### THE TASK
Set down exactly the lines running from the one with "Click the Rester connecté label" to the last line of the listing below, both included, and skip every picture.

——

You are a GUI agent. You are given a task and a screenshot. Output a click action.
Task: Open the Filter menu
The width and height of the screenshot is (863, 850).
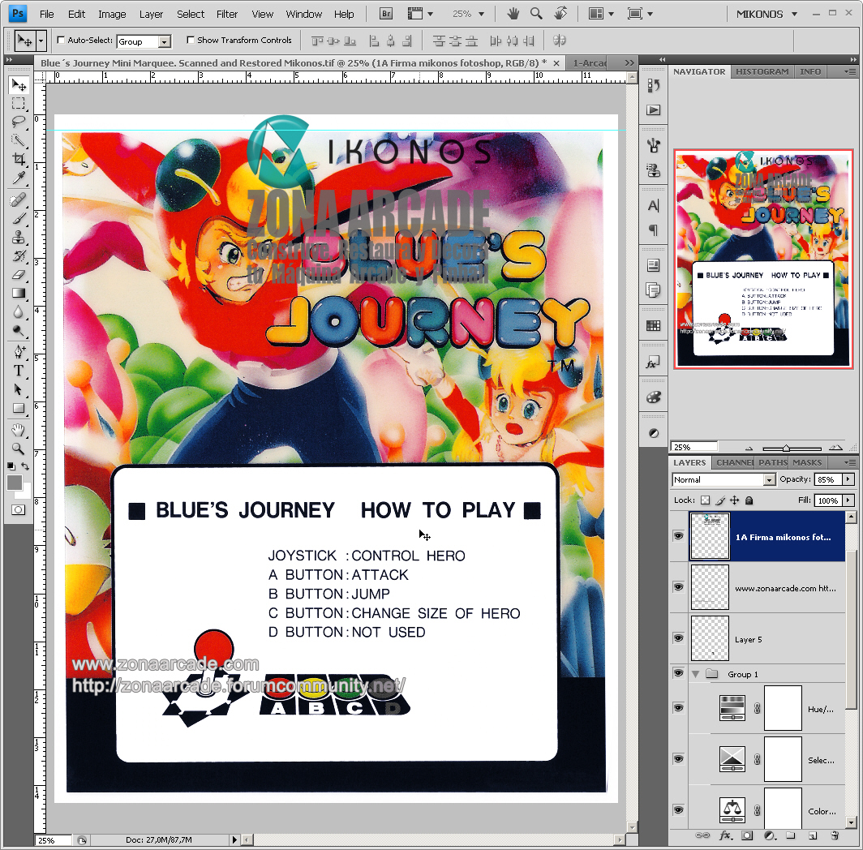(227, 13)
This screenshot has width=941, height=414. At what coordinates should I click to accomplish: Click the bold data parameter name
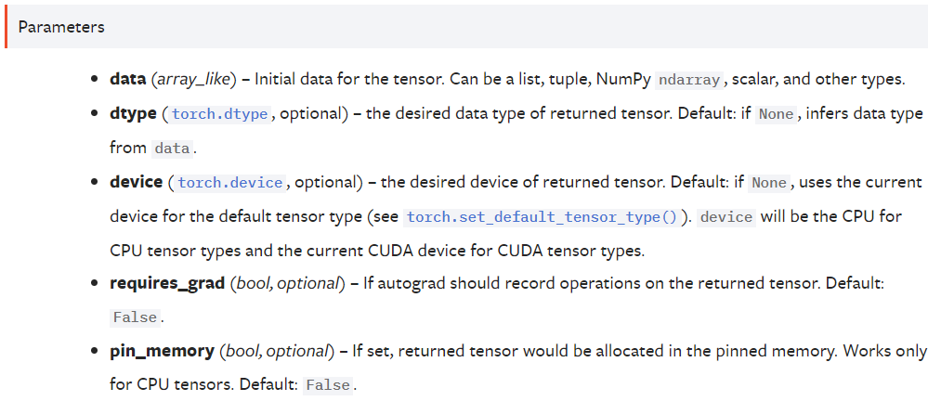(x=127, y=79)
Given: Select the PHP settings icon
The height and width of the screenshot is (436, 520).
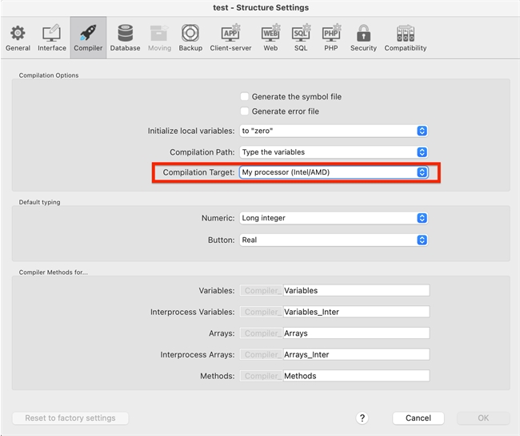Looking at the screenshot, I should (331, 37).
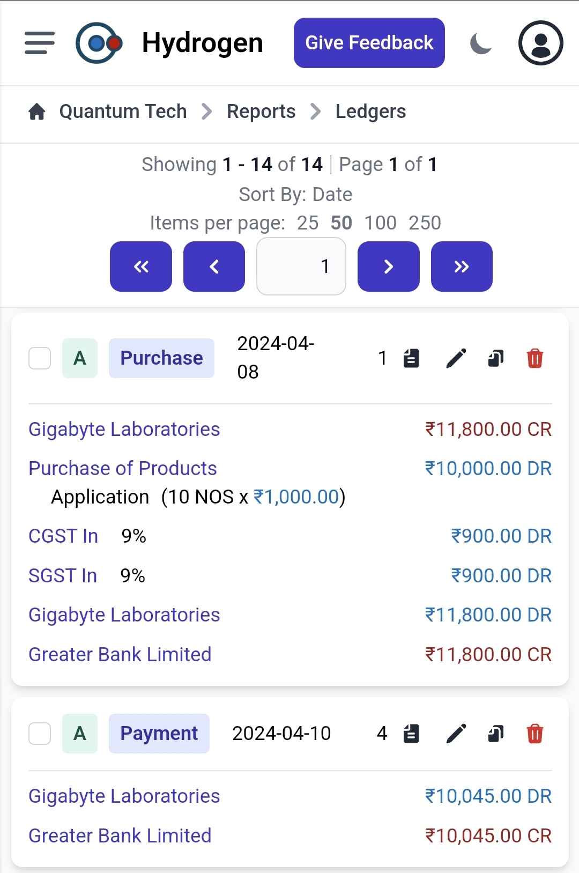This screenshot has width=579, height=873.
Task: Jump to the first page
Action: click(141, 267)
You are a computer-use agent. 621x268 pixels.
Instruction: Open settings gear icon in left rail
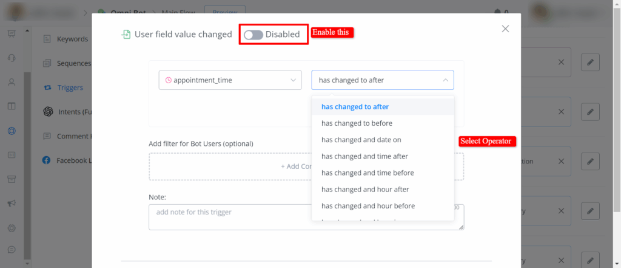point(11,227)

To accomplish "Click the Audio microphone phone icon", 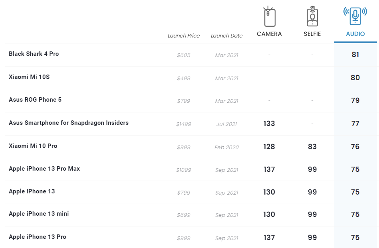I will point(355,16).
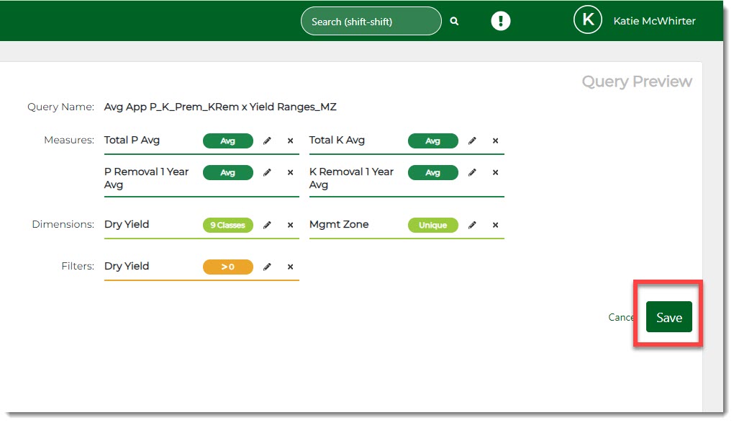Remove the Total P Avg measure

[290, 141]
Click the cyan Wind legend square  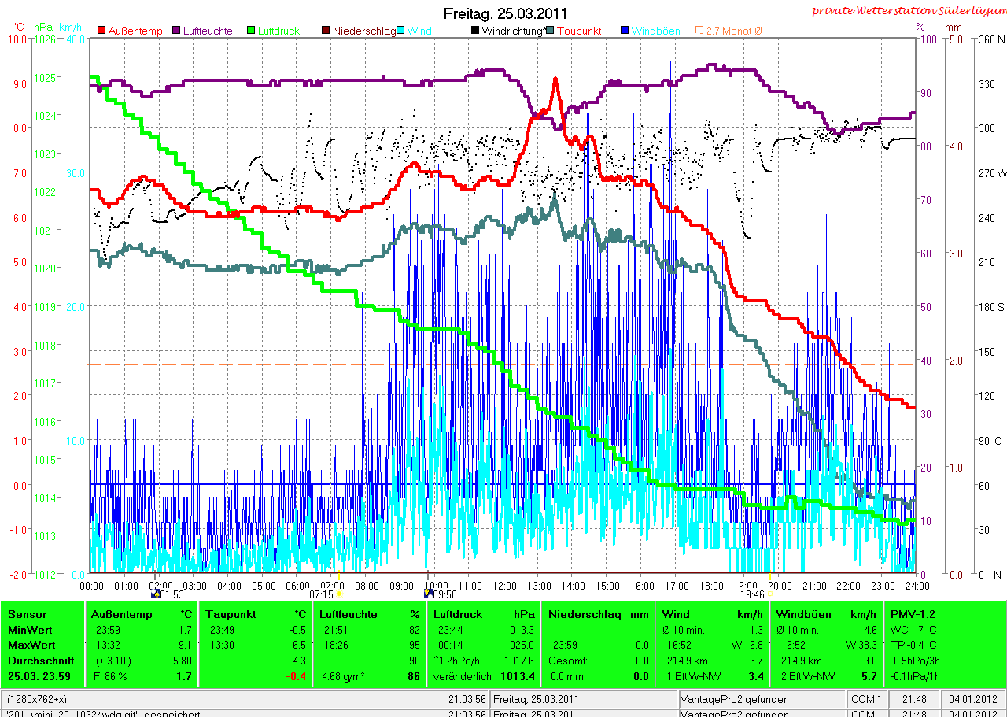401,31
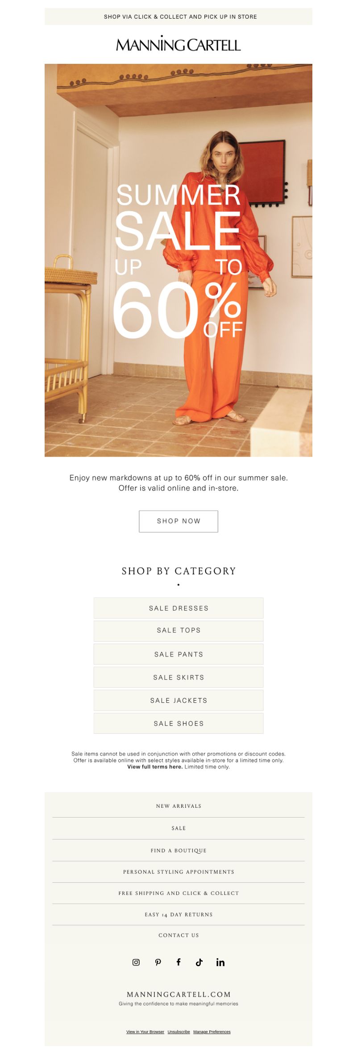Select the Sale Dresses category
The image size is (357, 1055).
pyautogui.click(x=179, y=608)
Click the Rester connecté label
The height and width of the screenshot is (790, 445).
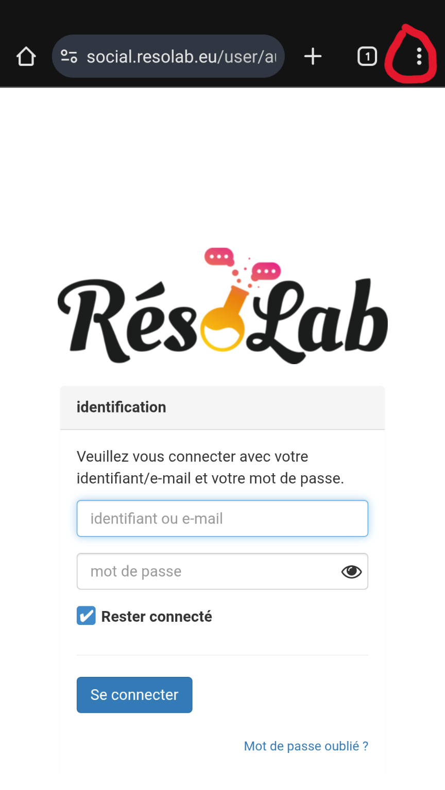click(157, 616)
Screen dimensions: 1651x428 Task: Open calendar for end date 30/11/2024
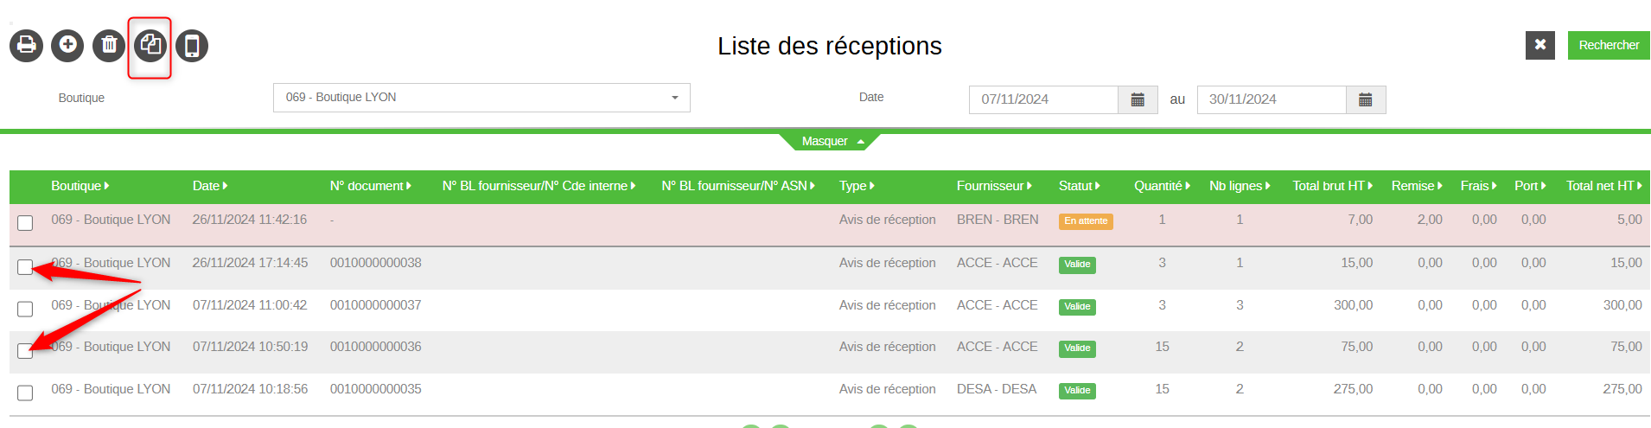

——

### FINISHED EXERCISE
Click the Rester connecté label
The height and width of the screenshot is (790, 445).
click(157, 616)
Screen dimensions: 1651x428 Task: Open calendar for end date 30/11/2024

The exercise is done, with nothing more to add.